Tragedie van het luisteren
Het onderzoek wees ook op een artistiek-inhoudelijk probleem in de opera. Al te vaak werd, vanuit een foutieve inschatting dat kunst voor zichzelf dient te spreken, de communicatie met het publiek uit het oog verloren. Aan de ene kant waren er componisten die weinig rekening hielden met de vernieuwingen van de afgelopen tijd, met alle negentiende-eeuwse effecten van dien. Aan de andere kant speelde het maniërisme van onbegrijpelijke libretto’s, hermetische filosofische discussies en muziek die nog louter experiment was. Een van de interessante terugkerende items bij mensen die zich bezighouden met de creatie van nieuwe opera’s is de vraag wat we na Luigo Nono’s Prometeo. Tragedia dell’ascolto nog kunnen doen. Alsof dat stuk het einde van opera markeert. Waarom zou dat dan zo zijn? Prometeo wordt zelden opgevoerd, er wordt niet geacteerd, er is geen podium, geen decor, de teksten zijn grotendeels onverstaanbaar en er is geen boventiteling. Deze tragedie van het luisteren ontvouwt zich in het luisteren zelf; de ruimte is niets anders dan luisterruimte. Na uitvoeringen van Prometeo rapporteerden bezoekers nogal eens uitputting. Dit wordt hier als volgt geanalyseerd: het succes van opera is de combinatie van Europese muziek en klassiek-Griekse tekst, dat wil zeggen: van muziek die is ontstaan uit joods-christelijke wortels van ons continent enerzijds en het tragische karakter van de verhalen die aan de basis van de libretti liggen. Muziek dus die goed afloopt (wederopstanding) gecombineerd met een vaak slecht eindigend verhaal. In de bijzondere dynamiek tussen die twee schuilt de aantrekkingskracht waarvoor mensen zich al eeuwenlang zoveel moeite getroosten om telkens weer nieuwe opera’s te maken en te bezoeken. En bij Nono’s Prometeo verandert die verhouding fundamenteel, doordat de muziek zelf tragisch wordt. Vandaar wellicht de uitputting bij bezoekers.

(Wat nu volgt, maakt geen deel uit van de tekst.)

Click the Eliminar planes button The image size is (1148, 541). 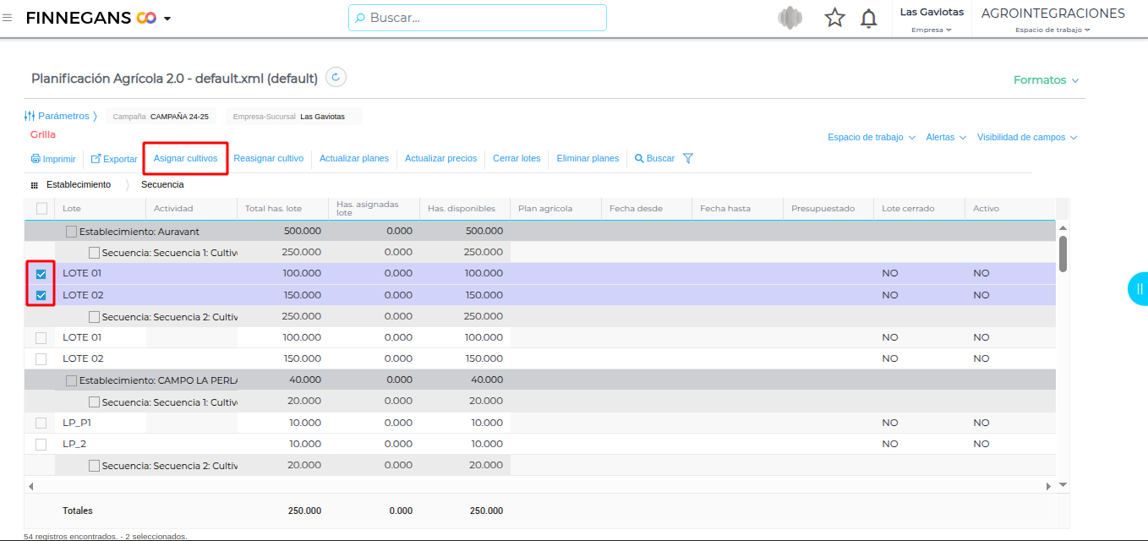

In nieuwe perspectieven op de verhouding tussen libretto en muziek schuilen kansen voor de toekomst van de kunstvorm. Zo nodigt ook het artistiek-inhoudelijke probleem uit tot oplossingen op het gebied van gender.
Peter de Caluwe: ‘Nieuwe perspectieven op de verhouding tussen libretto en muziek zijn essentieel voor de verdere ontwikkeling van het genre. Opera vertelt natuurlijk een verhaal, maar daarbij worden de echte emoties in de muziek tot uitdrukking gebracht. Er zijn twee recente voorbeelden die mij daarvan overtuigen. Allereerst de realisaties van een “renaissancekunstenaar” als Romeo Castellucci in Brussel in twee essentiële titels uit de operacanon, Parsifal en Orphée et Euridice. Hij gaat in zijn interpretaties, via een associatieve benadering, naar de essentie van deze werken: bij Parsifal is dat leiderschap in onszelf vinden en bij Orphée is het de angst voor het verlies. Heel onlangs maakte ik dat ook in Parijs mee, met Così fan tutte in de productie van Philippe Jordan en Anne Teresa De Keersmaeker, waar we niet langer in een lineaire verhaallijn zitten maar waar het perfecte huwelijk tussen muziek en choreografie algemeen menselijke wetmatigheden in een natuurlijke logica voor het voetlicht brengt. We evolueren naar een metaniveau waarbij het niet langer gaat over de vraag of het libretto of de muziek het belangrijkst is, maar waarin de tijdloze essentie, en dus de ware intenties van de makers van het kunstwerk centraal staan. Grote muzikale meesterwerken hebben een intrinsieke kwaliteit die losstaat van het verhaal dat eronder zit, die op een diepere manier tot ons doordringt. De primauteit van de muziek moet zodanig door een regisseur en een dirigent gerealiseerd worden dat die alle kans krijgt om zich te ontplooien. Ik spreek me daarmee niet uit als adept van het adagio ‘prima la musica, poi le parole’, vóór de muziek en tegen het theater, integendeel, ik denk dat de kracht van opera er juist in bestaat dat we die discussie overstijgen. En in die zin blijft opera een toekomstgerichte kunstvorm. Want het gaat er telkens om de perfecte harmonie te bereiken.’